Configurations, multiple indexes

Recoll supports defining multiple indexes, each defined by its own configuration directory. A configuration directory contains several files which describe what should be indexed and how.

When recoll or recollindex is first executed, it creates a default configuration directory. This configuration is the one used for indexing and querying when no specific configuration is specified. It is located in $HOME/.recoll/ for Unix-like systems and %LOCALAPPDATA%/Recoll on Windows (typically C:/Users/[me]/Appdata/Local/Recoll).

All configuration parameters have defaults, defined in system-wide files. Without further customisation, the default configuration will process your complete home directory, with a reasonable set of defaults. It can be adjusted to process a different area of the file system, select files in different ways, and many other things.

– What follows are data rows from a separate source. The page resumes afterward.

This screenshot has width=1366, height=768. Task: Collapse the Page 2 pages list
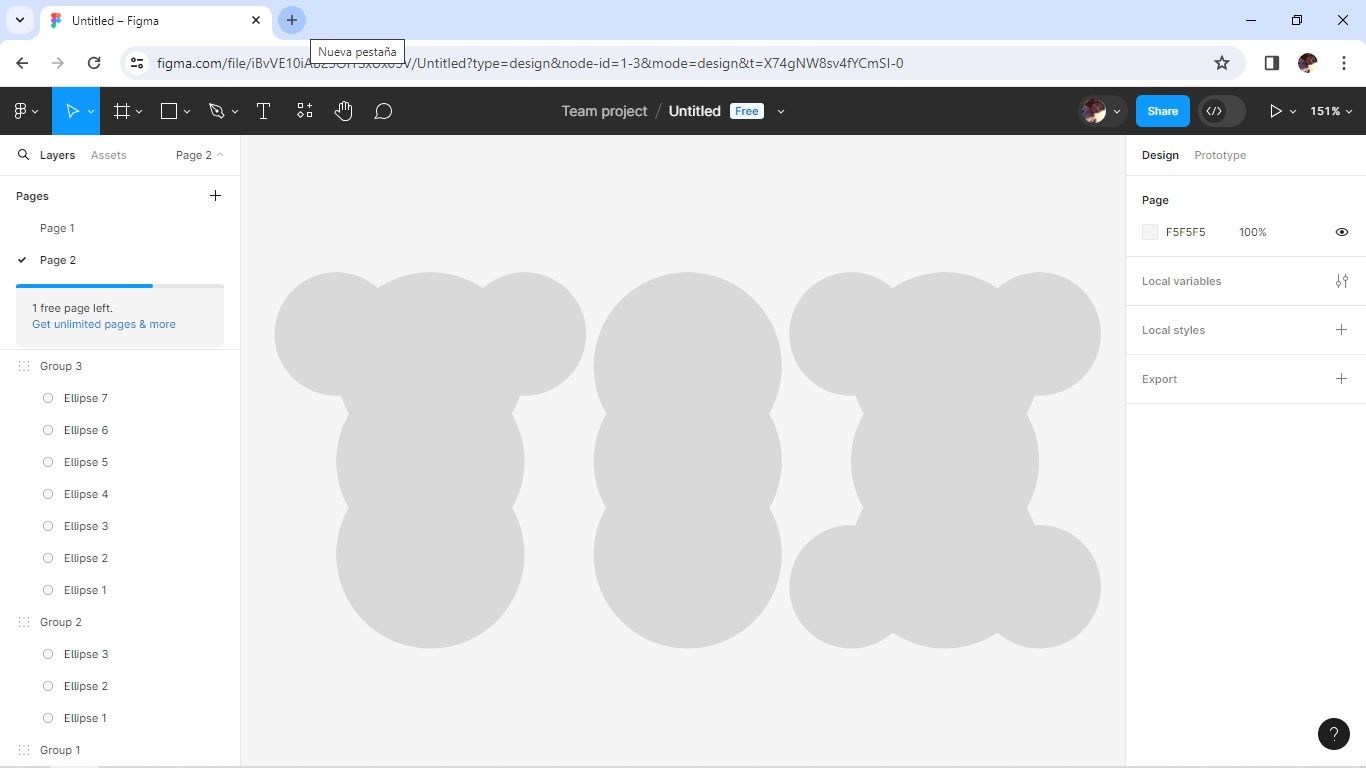(x=199, y=155)
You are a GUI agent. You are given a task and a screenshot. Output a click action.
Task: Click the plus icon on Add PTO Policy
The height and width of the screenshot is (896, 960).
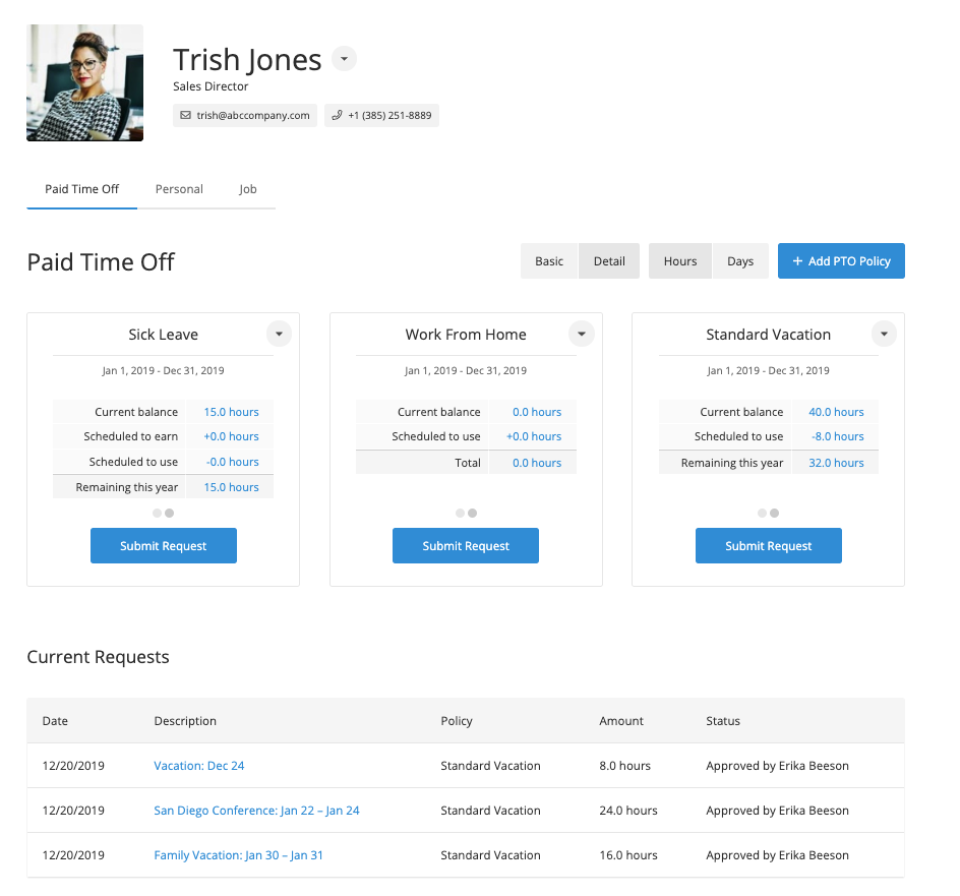(x=795, y=261)
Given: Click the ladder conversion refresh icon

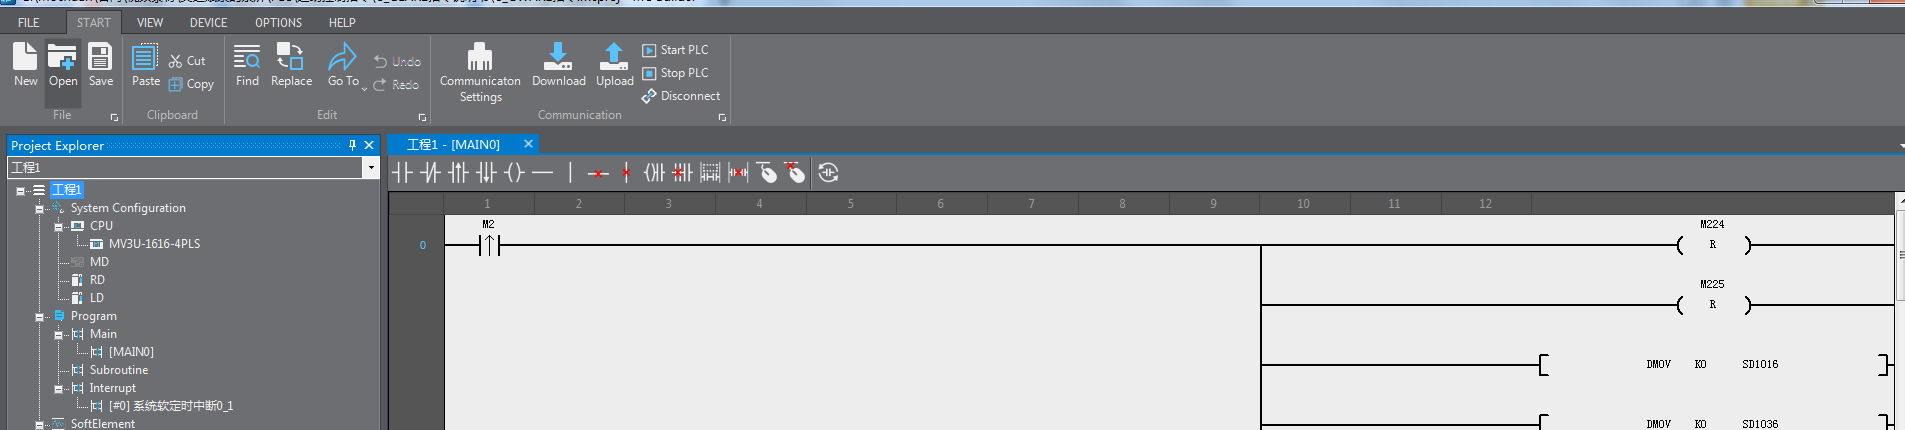Looking at the screenshot, I should tap(828, 173).
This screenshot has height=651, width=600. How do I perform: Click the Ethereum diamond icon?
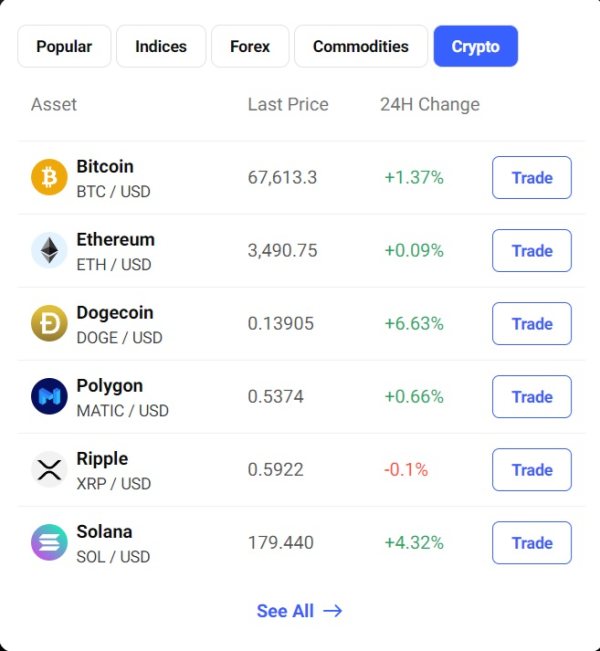(x=49, y=251)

In some cases, it may be useful to create additional configuration directories, for example, to separate personal and shared indexes, or to take advantage of the organization of your data to improve search precision.

In order to do this, you would create an empty directory in a location of your choice, and then instruct recoll or recollindex to use it by setting either a command line option (-c /some/directory), or an environment variable (RECOLL_CONFDIR=/some/directory). Any modification performed by the commands (e.g. configuration customisation or searches by recoll or index creation by recollindex) would then apply to the new directory and not to the default one.

Once multiple indexes are created, you can use each of them separately by setting the -c option or the RECOLL_CONFDIR environment variable when starting a command, to select the desired index.

It is also possible to instruct one configuration to query one or several other indexes in addition to its own, by using the External index function in the recoll GUI, or some equivalent in the command line and programming tools.

A plausible usage scenario for the multiple index feature would be for a system administrator to set up a central index for shared data, that you choose to search or not in addition to your personal data. Of course, there are other possibilities. for example, there are many cases where you know the subset of files that should be searched, and where narrowing the search can improve the results. You can achieve approximately the same effect by using a directory filter clause in a search, but multiple indexes may have better performance and may be worth the trouble in some cases.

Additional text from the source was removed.